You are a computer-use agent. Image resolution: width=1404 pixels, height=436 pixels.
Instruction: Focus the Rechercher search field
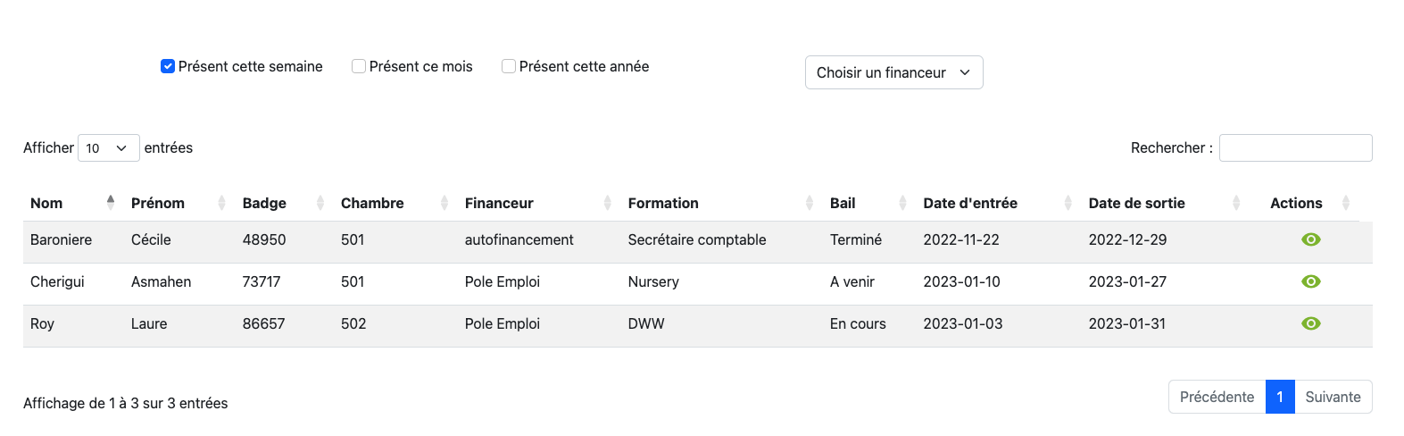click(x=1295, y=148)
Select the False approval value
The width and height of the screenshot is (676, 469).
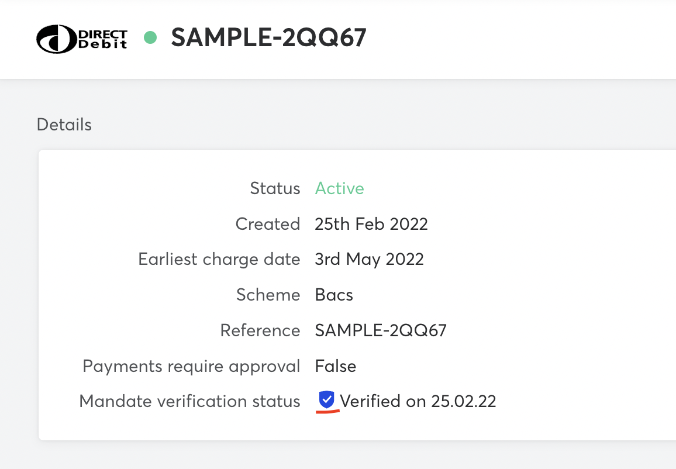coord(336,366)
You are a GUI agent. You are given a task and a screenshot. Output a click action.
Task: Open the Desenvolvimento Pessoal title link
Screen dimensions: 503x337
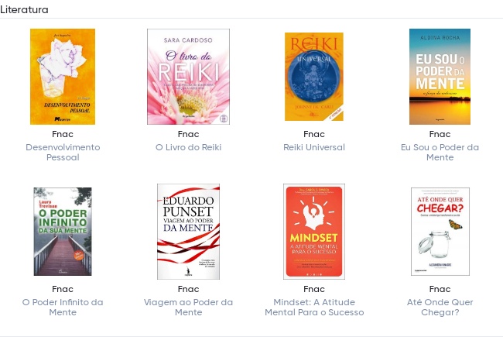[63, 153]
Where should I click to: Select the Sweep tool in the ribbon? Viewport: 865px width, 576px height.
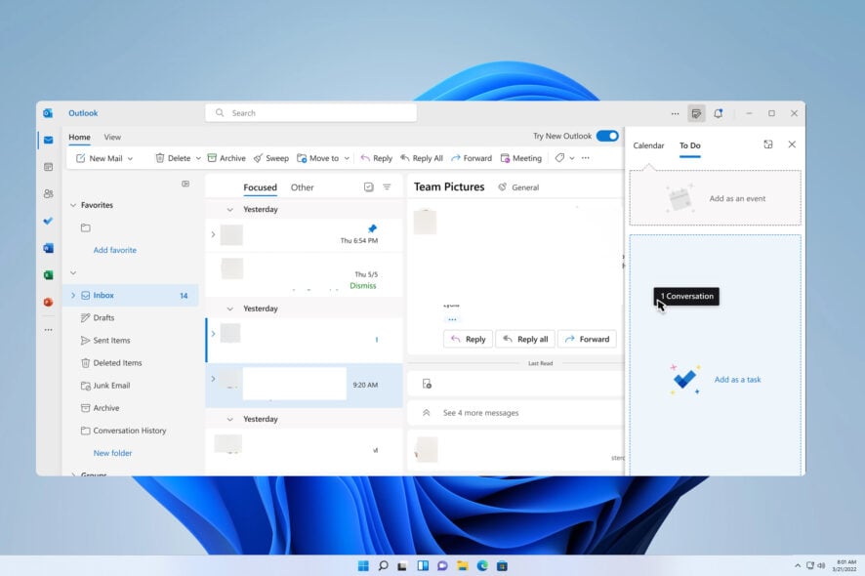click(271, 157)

---

**Exercise**
Copy the listing exactly. Any image in it stays out of the copy.

**Written solution**
You are a computer-use agent. Image resolution: width=1404 pixels, height=436 pixels.
Instruction: Focus the Rechercher search field
click(x=1295, y=148)
Select the False approval value
The width and height of the screenshot is (676, 469).
coord(336,366)
You are a GUI agent. You are given a task and a screenshot. Output a click action.
Task: Open the Desenvolvimento Pessoal title link
Screen dimensions: 503x337
[63, 153]
Where should I click to: Select the Sweep tool in the ribbon? Viewport: 865px width, 576px height.
click(271, 157)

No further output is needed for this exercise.